Safa Akyol, 6 Mart 2023 tarihinde kamuoyuna açık bir beyanla PS’den kendi isteğiyle ayrıldığını açıklamış bir isim. Yani Magnette’in “ihraç” iddiası, gerçeğin çarpıtılmasından ibaret. Akyol, yıllardır özellikle gençler ve dar gelirli gruplar için sosyal projelerde çalışmış, halkla doğrudan bağ kurmuş bir aktör.
Hennan Oflu ise PS’ye hiçbir zaman üye dahi olmamış. 2020’li yıllarda Emir Kır’a yapılan haksızlıklara karşı kamuoyunda açık duruş sergileyen Oflu, 2024 seçimlerinde MR (Mouvement Réformateur) listesinden Brüksel Milletvekili seçildi. Oflu’nun yükselişi, etnik ve yerel tabanı güçlü siyasetçilerin PS dışındaki alternatiflerle de başarılı olabileceğinin açık bir göstergesidir.
Çifte Standart: PKK’ya Sessiz, MHP’ye Düşman
Brüksel sokaklarında yıllardır PKK sempatizanları PS’nin kontrolündeki belediyelerde gösteri düzenliyor. Ne var ki, PS yönetimi bu faaliyetlere karşı kayda değer bir açıklama ya da duruş sergilemiş değil. Buna karşın, terör örgütlerine karşı açık tavır alan Türk kökenli siyasetçiler, ithamlarla yaftalanmakta ya da çeşitli bürokratik gerekçelerle dışlanmaktadır.
Bu tutum, yalnızca siyasi bir tercih değil; toplumsal bir mühendislik girişiminin işaretidir. PS’nin PKK’ya “görmezden gelen”, MHP’ye ise “aşırı sağcı” yaftasıyla saldıran tavrı, Belçika’daki Türk toplumunun meşru temsilini kriminalize etmeye dönük açık bir çabadır.
Heusden-Zolder Olayları: Dönüm Noktası
Belçika'daki PKK sempatizanlarının organize ettiği ve Türk toplumunda büyük tepkiyle karşılanan Heusden-Zolder olaylarında, Safa Akyol ve Hennan Oflu, tereddütsüz şekilde toplumsal barışı savunmuş, provokasyonlara karşı net tavır almıştır.
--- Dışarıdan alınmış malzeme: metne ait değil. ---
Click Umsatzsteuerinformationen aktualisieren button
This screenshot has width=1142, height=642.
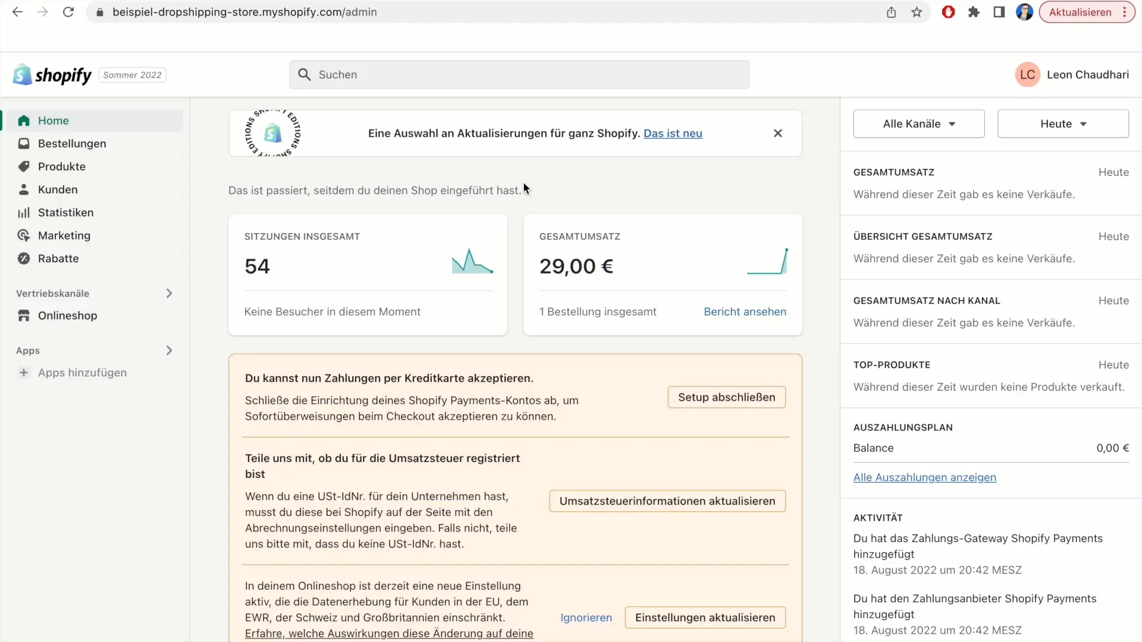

Bu duruşları onları hedef haline getirmiştir.
Ancak bu tür ilkesel ve net tavırlar, toplumu arkasına alan siyasetçilerin en büyük gücüdür. Ve bu güç, PS içindeki ideolojik vesayetin karşısında en ciddi tehdidi oluşturmaktadır.
Bastırma Girişimleri Başarısızlığa Mahkûmdur
Bugün açıkça görülüyor ki, PS yalnızca bireyleri değil, Türk toplumunun kolektif siyasal varlığını zayıflatmaya çalışan bir hatta ilerliyor. Ancak bu politikalar, arzu edilen sonucu vermiyor.
Emir Kır, partiden ihraç edildikten sonra bağımsız aday olarak girdiği seçimde, ülke genelinde en yüksek oy oranıyla yeniden Saint-Josse Belediye Başkanı seçildi. Bu başarı, halkın siyasi öngörüsünün ve dayanışmasının açık bir ifadesidir.
Şimdi de benzer bir karalama kampanyasıyla hedef alınan Hennan Oflu ve Safa Akyol’un mücadelesi, Belçika’daki Türk toplumunun demokratik refleksini yeniden harekete geçirecektir. Çünkü artık mesele yalnızca siyaset değil, bir topluluğun onuru, temsili ve eşit yurttaşlık hakkıdır.
Ve bu hak, ne bir partinin keyfiyle yok edilir, ne de bir açıklamayla gölgelenebilir.